### SOURCE EXTRACT
———

Tuesday Nov 20, 2007
Tuesday Aug 28, 2007
By jmeyer on Aug 28, 2007
Wednesday Jun 06, 2007
By jmeyer on Jun 06, 2007
A Look at POWER6's Lagging Architecture
Ever since Sun announced the world's first multi-core microprocessor, most of the entire high-volume chip-designing world (that world would be Sun, IBM, AMD, and Intel) have realized that the race was on to see who could build a microprocessor with the most cores and the most threads to handle the modern applications that thread-rich, Internet-based computing has spawned. That "most" includes everyone except IBM.
Declaring the end of instruction-level parallelism (ILP) and the advent of the era of thread-level parallelism (TLP) as far back as IDF 2003, Intel has already begun shipping quad-core processors (Sun is the first to ship systems). AMD will follow suit later this year. Sun, of course, set the bar in 2005 with its 8-core, 32-thread UltraSPARC T1 and will be shipping the 8-core, 64-thread "Niagara 2" processor in systems later this year. I'm guessing we'll probably beat the 2-core, 4-thread POWER6 to the volume market by a pretty solid margin, mostly because IBM failed to announce any availability of POWER6 in the volume (or high-end, for that matter) markets.

———

### INSTRUCTIONS
a) How would the sentence "AMD will follow suit later this year" from the POWER6 post read in Spanish?
b) Could you carry on the POWER6 post past its final sentence?
The rows after this point come from a separate source.

### DATASET RECORDS
———

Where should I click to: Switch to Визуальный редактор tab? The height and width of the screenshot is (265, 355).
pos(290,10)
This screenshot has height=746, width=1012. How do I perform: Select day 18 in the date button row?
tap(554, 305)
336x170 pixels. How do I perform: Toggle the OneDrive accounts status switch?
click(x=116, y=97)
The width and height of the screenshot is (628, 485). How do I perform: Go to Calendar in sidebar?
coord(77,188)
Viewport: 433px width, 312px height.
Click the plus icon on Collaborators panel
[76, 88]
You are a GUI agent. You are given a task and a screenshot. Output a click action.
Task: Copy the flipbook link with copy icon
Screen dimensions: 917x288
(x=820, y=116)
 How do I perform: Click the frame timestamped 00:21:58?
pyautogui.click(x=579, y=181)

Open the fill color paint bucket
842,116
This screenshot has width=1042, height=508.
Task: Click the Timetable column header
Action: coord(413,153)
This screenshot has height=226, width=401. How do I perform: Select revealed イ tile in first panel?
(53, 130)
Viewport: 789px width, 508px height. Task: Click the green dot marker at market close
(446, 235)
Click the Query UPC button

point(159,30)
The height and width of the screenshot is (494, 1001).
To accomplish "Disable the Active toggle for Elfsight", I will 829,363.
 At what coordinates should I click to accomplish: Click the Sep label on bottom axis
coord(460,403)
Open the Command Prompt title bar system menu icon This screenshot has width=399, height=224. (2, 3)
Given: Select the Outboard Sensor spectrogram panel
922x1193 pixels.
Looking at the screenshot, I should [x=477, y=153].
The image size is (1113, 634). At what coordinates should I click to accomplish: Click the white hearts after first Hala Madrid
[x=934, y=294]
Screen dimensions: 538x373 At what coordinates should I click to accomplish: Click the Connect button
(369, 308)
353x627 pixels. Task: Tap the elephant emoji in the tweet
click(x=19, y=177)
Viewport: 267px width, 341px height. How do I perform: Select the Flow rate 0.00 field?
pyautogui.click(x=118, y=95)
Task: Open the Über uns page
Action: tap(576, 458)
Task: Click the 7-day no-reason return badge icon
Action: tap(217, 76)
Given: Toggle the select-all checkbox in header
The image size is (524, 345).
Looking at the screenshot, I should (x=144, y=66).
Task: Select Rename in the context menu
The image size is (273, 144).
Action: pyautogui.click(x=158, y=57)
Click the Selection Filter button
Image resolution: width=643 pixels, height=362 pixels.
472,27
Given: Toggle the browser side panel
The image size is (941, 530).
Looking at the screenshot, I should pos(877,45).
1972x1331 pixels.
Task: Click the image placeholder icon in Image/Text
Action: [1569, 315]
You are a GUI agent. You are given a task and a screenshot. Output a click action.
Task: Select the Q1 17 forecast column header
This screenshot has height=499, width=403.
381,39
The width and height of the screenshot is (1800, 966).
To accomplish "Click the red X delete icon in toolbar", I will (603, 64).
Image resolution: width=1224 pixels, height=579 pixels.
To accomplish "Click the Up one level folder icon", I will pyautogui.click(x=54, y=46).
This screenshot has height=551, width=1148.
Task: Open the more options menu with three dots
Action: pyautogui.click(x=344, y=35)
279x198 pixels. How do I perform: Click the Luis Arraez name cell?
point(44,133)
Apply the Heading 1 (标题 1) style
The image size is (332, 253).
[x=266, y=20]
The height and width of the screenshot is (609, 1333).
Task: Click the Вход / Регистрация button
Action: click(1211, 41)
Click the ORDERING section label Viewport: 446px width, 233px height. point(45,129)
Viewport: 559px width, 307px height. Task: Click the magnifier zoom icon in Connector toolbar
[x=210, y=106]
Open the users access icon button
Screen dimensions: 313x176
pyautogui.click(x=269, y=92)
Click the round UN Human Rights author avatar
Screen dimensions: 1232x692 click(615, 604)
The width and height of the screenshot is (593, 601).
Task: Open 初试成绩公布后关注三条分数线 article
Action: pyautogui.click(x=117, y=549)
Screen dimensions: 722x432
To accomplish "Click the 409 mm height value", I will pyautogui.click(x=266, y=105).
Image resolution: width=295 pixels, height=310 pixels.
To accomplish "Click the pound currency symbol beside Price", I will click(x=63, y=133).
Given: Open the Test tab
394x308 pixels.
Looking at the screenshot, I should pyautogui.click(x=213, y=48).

———

### RESPONSES BY TASK
a) AMD hará lo mismo más adelante este año.

b)
The reason for this enthusiasm around multithreading is described brilliantly in a whitepaper titled The Landscape of Parallel Computing Research: A View From Berkeley, written by a multidisciplinary group of Berkeley researchers, including the father of RISC, David Patterson. They see microprocessor performance hitting a "brick wall" due to three factors:
- The Power Wall: "Power is expensive, but transistors are 'free'. That is, we can put more transistors on a chip than we have the power to turn on." Particularly true on a 65nm chip like POWER6 or Niagara 2, unless you do something about it.
- The Memory Wall: "Load and store is slow, but multiply is fast. Modern microprocessors can take 200 clocks to access Dynamic Random Access Memory (DRAM), but even floating-point multiplies may take only four clock cycles." And increasing the size of the already great big caches traditionally used to mask memory latency aren't giving us a good return on the transistor investment anymore.
- The ILP Wall: "There are diminishing returns on finding more ILP. ... Increasing parallelism is the primary method of improving processor performance". They dismiss increasing clock frequency as the primary method of improving processor performance as old conventional wisdom.
To illustrate the point, Figure 2 of the whitepaper shows the impact of the old faster-clockrate, bigger-caches mentality that has prevailed in microprocessor design for the last thirty years:
The upper right part of the chart shows a lag of processor performance since 2002. The green line coincides remarkably closely to the doubling of performance most people attribute incorrectly to Moore's Law (Moore's Law is a statement about transistor density, not performance; but given the fact that performance had been tracking so closely with transistor density from 1986 to 2002, one could be forgiven for collapsing the two -- but not any longer.)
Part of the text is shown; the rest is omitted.